▶ _Task instructions_:
Restate the entries word for word, leaving nothing out.

### Dataset excerpts

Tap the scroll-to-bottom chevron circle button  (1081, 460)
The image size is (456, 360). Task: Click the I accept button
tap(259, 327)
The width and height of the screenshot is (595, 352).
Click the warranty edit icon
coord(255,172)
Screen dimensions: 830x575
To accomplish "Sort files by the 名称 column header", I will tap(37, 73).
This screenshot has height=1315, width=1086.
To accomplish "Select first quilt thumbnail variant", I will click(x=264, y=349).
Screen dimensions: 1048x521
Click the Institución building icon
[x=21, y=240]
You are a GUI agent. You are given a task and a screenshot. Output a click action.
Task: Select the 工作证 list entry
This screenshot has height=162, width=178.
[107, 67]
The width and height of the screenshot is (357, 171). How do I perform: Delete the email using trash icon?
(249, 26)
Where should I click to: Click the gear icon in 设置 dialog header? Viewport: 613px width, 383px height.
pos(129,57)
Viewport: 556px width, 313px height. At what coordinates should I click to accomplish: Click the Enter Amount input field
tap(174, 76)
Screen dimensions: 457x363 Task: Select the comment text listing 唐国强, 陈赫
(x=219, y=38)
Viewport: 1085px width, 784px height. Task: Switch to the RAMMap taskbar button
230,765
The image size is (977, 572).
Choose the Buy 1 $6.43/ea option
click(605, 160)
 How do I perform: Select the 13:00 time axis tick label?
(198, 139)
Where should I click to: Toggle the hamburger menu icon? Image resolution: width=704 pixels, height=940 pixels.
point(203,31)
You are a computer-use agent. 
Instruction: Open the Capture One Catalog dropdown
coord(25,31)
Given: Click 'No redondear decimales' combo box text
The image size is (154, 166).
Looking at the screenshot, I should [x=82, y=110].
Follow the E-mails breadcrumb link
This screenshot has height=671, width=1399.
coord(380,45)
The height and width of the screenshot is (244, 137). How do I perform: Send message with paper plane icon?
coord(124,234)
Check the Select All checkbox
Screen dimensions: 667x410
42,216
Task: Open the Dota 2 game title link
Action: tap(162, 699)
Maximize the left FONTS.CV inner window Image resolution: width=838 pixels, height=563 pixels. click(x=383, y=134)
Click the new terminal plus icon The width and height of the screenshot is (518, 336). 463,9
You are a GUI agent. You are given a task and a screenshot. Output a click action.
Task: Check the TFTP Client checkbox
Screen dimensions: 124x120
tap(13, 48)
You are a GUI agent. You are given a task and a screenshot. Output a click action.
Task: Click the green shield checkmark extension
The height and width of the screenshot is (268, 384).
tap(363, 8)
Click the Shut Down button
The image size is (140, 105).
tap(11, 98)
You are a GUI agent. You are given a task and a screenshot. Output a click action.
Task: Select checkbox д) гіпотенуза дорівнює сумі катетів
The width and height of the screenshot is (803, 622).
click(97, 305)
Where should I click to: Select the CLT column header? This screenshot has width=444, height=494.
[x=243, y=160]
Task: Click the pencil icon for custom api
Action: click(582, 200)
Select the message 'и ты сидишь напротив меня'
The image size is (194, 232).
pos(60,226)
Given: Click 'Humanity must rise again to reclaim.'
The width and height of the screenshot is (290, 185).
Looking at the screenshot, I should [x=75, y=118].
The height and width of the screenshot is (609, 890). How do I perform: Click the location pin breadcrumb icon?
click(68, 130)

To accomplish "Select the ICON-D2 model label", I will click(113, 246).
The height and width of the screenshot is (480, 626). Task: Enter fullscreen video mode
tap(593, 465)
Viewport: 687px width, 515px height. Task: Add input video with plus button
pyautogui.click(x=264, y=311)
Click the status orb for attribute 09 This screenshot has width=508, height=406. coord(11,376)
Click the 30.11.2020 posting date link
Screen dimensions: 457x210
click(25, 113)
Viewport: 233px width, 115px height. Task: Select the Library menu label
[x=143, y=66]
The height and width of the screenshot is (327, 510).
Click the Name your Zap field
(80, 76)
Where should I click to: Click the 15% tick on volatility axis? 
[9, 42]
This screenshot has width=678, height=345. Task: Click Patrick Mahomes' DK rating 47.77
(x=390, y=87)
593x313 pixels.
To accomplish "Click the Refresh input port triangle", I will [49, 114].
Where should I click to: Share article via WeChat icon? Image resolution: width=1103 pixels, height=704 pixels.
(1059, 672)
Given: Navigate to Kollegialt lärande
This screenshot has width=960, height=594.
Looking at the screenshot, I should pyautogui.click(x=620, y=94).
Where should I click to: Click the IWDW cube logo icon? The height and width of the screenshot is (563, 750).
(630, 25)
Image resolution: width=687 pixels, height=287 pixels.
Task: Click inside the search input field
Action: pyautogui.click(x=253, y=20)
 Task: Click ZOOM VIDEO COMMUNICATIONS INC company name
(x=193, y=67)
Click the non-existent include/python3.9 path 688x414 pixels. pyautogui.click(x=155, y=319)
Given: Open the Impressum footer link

######

▶ _Result below_:
Tap the scroll-to-bottom chevron circle button  (1081, 460)
The image size is (456, 360). Task: Click the I accept button
tap(259, 327)
The width and height of the screenshot is (595, 352).
Click the warranty edit icon
coord(255,172)
Screen dimensions: 830x575
To accomplish "Sort files by the 名称 column header", I will tap(37, 73).
This screenshot has height=1315, width=1086.
To accomplish "Select first quilt thumbnail variant", I will click(x=264, y=349).
Screen dimensions: 1048x521
Click the Institución building icon
[x=21, y=240]
You are a GUI agent. You are given a task and a screenshot. Output a click action.
Task: Select the 工作证 list entry
This screenshot has height=162, width=178.
[107, 67]
The width and height of the screenshot is (357, 171). How do I perform: Delete the email using trash icon?
(249, 26)
Where should I click to: Click the gear icon in 设置 dialog header? Viewport: 613px width, 383px height.
pos(129,57)
Viewport: 556px width, 313px height. At what coordinates should I click to accomplish: Click the Enter Amount input field
tap(174, 76)
Screen dimensions: 457x363 Task: Select the comment text listing 唐国强, 陈赫
(x=219, y=38)
Viewport: 1085px width, 784px height. Task: Switch to the RAMMap taskbar button
230,765
The image size is (977, 572).
Choose the Buy 1 $6.43/ea option
click(605, 160)
 How do I perform: Select the 13:00 time axis tick label?
(198, 139)
Where should I click to: Toggle the hamburger menu icon? Image resolution: width=704 pixels, height=940 pixels.
point(203,31)
You are a computer-use agent. 
Instruction: Open the Capture One Catalog dropdown
coord(25,31)
Given: Click 'No redondear decimales' combo box text
The image size is (154, 166).
Looking at the screenshot, I should [x=82, y=110].
Follow the E-mails breadcrumb link
This screenshot has height=671, width=1399.
coord(380,45)
The height and width of the screenshot is (244, 137). How do I perform: Send message with paper plane icon?
coord(124,234)
Check the Select All checkbox
Screen dimensions: 667x410
42,216
Task: Open the Dota 2 game title link
Action: tap(162, 699)
Maximize the left FONTS.CV inner window Image resolution: width=838 pixels, height=563 pixels. click(x=383, y=134)
Click the new terminal plus icon The width and height of the screenshot is (518, 336). 463,9
You are a GUI agent. You are given a task and a screenshot. Output a click action.
Task: Check the TFTP Client checkbox
Screen dimensions: 124x120
tap(13, 48)
You are a GUI agent. You are given a task and a screenshot. Output a click action.
Task: Click the green shield checkmark extension
The height and width of the screenshot is (268, 384).
tap(363, 8)
Click the Shut Down button
The image size is (140, 105).
tap(11, 98)
You are a GUI agent. You are given a task and a screenshot. Output a click action.
Task: Select checkbox д) гіпотенуза дорівнює сумі катетів
The width and height of the screenshot is (803, 622).
click(97, 305)
Where should I click to: Select the CLT column header? This screenshot has width=444, height=494.
[x=243, y=160]
Task: Click the pencil icon for custom api
Action: click(582, 200)
Select the message 'и ты сидишь напротив меня'
The image size is (194, 232).
pos(60,226)
Given: Click 'Humanity must rise again to reclaim.'
The width and height of the screenshot is (290, 185).
Looking at the screenshot, I should [x=75, y=118].
The height and width of the screenshot is (609, 890). How do I perform: Click the location pin breadcrumb icon?
click(68, 130)

To accomplish "Select the ICON-D2 model label", I will click(113, 246).
The height and width of the screenshot is (480, 626). Task: Enter fullscreen video mode
tap(593, 465)
Viewport: 687px width, 515px height. Task: Add input video with plus button
pyautogui.click(x=264, y=311)
Click the status orb for attribute 09 This screenshot has width=508, height=406. coord(11,376)
Click the 30.11.2020 posting date link
Screen dimensions: 457x210
click(25, 113)
Viewport: 233px width, 115px height. Task: Select the Library menu label
[x=143, y=66]
The height and width of the screenshot is (327, 510).
Click the Name your Zap field
(80, 76)
Where should I click to: Click the 15% tick on volatility axis? 
[9, 42]
This screenshot has width=678, height=345. Task: Click Patrick Mahomes' DK rating 47.77
(x=390, y=87)
593x313 pixels.
To accomplish "Click the Refresh input port triangle", I will [49, 114].
Where should I click to: Share article via WeChat icon? Image resolution: width=1103 pixels, height=704 pixels.
(1059, 672)
Given: Navigate to Kollegialt lärande
This screenshot has width=960, height=594.
Looking at the screenshot, I should pyautogui.click(x=620, y=94).
Where should I click to: Click the IWDW cube logo icon? The height and width of the screenshot is (563, 750).
(630, 25)
Image resolution: width=687 pixels, height=287 pixels.
Task: Click inside the search input field
Action: pyautogui.click(x=253, y=20)
 Task: Click ZOOM VIDEO COMMUNICATIONS INC company name
(x=193, y=67)
Click the non-existent include/python3.9 path 688x414 pixels. pyautogui.click(x=155, y=319)
Given: Open the Impressum footer link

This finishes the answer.